§ TRY IT:
Using the data below, report how many lines hold the word "will". Include nothing else in the reply.

────────

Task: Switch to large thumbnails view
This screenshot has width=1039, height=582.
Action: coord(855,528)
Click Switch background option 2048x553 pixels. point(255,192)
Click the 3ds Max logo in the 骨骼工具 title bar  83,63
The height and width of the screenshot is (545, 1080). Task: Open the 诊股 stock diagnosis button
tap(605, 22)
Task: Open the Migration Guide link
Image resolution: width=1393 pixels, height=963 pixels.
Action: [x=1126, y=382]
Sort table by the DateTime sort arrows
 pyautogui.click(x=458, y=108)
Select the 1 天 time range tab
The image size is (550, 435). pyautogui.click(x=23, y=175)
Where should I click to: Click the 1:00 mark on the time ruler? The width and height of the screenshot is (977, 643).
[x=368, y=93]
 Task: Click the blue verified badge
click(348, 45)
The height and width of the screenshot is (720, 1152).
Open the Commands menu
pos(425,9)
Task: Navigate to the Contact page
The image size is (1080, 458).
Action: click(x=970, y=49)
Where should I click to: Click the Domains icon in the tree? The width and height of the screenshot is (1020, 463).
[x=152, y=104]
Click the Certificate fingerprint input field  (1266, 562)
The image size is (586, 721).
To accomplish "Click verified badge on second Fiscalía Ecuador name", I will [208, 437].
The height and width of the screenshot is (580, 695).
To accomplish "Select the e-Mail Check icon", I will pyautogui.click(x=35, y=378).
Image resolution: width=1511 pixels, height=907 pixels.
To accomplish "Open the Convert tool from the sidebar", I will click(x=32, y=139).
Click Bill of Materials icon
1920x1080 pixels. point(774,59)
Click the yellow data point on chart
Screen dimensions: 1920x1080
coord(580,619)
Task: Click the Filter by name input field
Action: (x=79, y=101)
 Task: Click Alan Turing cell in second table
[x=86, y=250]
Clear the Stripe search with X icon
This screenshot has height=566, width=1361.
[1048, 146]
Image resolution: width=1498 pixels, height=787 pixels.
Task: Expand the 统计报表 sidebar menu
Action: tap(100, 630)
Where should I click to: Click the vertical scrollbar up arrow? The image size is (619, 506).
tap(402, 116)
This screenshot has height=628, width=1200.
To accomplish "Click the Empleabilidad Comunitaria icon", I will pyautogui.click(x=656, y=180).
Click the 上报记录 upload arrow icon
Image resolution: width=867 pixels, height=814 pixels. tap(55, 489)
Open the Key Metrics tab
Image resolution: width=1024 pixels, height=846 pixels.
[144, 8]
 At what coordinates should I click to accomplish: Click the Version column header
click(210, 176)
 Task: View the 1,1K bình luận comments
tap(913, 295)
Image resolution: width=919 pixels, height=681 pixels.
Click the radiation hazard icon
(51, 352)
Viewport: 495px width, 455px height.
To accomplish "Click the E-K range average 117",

────────

§ TASK RESULT:
4